A compilation of moralistic tales, the "Gulistan" or "Rose Garden" is the best-known work of the great thirteenth-century Persian poet Sa‘di. In this work, the poet illustrates lessons of life through stories that sometimes involve the author himself as participant. The Art Museum’s painting by Manohar originally belonged to an episode in an illustrated edition of the "Gulistan" commissioned by the Mughal emperor and art patron Akbar.
The episode in Sa‘di’s "Gulistan" (Tale 24, Chapter 3) reads as follows: “The fisherman caught a giant fish in his net, but the fish escaped. This had never happened before, and the fisherman was reproached by his fellow fishermen for losing his catch. He replied, ‘Alas, my brethren! What could be done, seeing it was not my lucky day, and the fish had yet a day remaining? A fisherman without luck catcheth not fish in the Tigris, neither will the fish without fate expire on the dry ground.’

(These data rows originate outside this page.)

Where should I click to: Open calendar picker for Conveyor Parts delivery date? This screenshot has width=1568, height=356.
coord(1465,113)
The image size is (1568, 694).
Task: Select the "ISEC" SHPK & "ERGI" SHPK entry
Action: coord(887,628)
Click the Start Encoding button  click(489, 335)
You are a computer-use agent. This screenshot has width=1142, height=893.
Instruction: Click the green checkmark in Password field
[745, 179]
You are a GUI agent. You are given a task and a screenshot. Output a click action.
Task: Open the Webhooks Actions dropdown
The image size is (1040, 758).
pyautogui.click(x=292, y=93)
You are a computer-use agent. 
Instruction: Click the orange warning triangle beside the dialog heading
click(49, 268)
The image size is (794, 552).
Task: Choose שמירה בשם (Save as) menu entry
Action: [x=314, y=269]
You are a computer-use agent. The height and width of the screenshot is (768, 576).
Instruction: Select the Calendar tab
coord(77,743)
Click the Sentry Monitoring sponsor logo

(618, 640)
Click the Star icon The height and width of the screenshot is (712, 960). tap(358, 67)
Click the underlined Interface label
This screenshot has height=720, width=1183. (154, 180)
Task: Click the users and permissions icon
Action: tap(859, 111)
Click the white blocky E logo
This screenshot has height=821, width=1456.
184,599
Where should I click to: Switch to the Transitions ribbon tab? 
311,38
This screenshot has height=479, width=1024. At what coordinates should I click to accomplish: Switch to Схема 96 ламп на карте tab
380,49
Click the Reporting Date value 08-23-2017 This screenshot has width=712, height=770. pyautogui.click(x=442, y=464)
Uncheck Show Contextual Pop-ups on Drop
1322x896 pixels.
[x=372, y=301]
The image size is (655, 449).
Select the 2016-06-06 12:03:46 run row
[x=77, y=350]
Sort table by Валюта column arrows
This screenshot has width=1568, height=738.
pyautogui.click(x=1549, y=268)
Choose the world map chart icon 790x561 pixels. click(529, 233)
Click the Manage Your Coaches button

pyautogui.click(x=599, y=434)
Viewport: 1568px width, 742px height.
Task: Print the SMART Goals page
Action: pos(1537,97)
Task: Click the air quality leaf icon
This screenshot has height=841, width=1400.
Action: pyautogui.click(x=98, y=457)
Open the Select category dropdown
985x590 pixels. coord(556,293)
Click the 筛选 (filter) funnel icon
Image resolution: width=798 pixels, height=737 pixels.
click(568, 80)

In this painting, Manohar has elected to show the moment of highest drama, the giant fish caught in the net just before it escapes. While the fisherman and a companion struggle to hold the catch, various hunters, fishermen, and excited spectators rush to the scene. In the fashion of northern European landscapes of that time, a town nestles in the distant hills. A distinguished painter in the Mughal court of Akbar, Manohar was a highly skilled portraitist and was fond of animals, especially foxes and hounds; both qualities are evident in this painting.